(Item coordinate data)
********

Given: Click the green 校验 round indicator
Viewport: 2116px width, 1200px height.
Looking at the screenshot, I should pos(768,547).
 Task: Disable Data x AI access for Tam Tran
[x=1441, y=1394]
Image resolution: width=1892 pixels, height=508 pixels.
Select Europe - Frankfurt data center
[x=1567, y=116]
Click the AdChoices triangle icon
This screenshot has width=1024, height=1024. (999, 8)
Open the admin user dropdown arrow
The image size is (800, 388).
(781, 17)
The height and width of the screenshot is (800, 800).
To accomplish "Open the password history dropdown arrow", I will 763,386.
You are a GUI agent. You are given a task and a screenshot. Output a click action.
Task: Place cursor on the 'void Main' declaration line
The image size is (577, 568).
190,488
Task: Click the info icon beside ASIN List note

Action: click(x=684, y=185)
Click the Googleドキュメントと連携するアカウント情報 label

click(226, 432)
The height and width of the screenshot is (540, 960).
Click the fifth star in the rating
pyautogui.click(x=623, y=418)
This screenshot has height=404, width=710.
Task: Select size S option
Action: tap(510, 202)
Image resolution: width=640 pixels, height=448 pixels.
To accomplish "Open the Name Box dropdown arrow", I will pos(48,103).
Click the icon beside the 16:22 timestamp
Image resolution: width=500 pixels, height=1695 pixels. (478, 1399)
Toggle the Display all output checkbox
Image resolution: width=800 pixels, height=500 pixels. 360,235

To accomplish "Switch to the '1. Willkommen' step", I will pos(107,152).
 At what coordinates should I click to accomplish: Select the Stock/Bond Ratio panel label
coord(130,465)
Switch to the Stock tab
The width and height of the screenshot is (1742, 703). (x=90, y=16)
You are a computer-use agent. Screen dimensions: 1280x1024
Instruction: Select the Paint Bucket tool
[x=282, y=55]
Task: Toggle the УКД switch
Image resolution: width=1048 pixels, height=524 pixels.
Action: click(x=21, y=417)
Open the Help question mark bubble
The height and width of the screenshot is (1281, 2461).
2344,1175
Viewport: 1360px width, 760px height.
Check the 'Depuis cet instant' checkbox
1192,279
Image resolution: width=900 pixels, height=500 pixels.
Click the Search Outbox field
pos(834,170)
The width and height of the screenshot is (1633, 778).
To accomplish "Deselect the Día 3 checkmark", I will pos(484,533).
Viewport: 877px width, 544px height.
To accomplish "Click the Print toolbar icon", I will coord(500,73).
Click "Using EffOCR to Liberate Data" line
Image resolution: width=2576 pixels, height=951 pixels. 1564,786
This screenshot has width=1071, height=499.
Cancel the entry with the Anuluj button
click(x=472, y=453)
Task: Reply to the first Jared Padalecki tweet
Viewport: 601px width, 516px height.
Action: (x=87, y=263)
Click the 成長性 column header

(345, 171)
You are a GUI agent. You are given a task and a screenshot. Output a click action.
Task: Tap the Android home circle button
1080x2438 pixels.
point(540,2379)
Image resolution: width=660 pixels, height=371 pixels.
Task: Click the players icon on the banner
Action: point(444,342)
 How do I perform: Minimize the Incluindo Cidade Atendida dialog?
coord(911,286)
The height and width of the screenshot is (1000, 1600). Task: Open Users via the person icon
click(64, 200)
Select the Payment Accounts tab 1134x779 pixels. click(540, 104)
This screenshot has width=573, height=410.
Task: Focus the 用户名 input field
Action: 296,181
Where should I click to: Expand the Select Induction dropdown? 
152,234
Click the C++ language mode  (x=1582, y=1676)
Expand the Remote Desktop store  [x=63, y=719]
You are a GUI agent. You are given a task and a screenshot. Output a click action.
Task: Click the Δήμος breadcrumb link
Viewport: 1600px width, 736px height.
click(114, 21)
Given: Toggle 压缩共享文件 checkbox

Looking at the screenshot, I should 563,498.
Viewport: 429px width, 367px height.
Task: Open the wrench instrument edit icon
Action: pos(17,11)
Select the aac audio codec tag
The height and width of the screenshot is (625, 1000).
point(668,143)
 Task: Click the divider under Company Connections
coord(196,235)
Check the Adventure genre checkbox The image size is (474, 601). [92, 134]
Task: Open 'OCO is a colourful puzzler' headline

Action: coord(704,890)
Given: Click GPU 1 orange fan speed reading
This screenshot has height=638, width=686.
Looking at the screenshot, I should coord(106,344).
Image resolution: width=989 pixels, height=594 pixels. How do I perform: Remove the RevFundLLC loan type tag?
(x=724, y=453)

********

◆ Do this
Return the lines above verbatim, from the line containing "Viewport: 1360px width, 760px height." up to and including the line containing "I will pos(484,533).".

◆ Reply to the task
Viewport: 1360px width, 760px height.
Check the 'Depuis cet instant' checkbox
1192,279
Image resolution: width=900 pixels, height=500 pixels.
Click the Search Outbox field
pos(834,170)
The width and height of the screenshot is (1633, 778).
To accomplish "Deselect the Día 3 checkmark", I will pos(484,533).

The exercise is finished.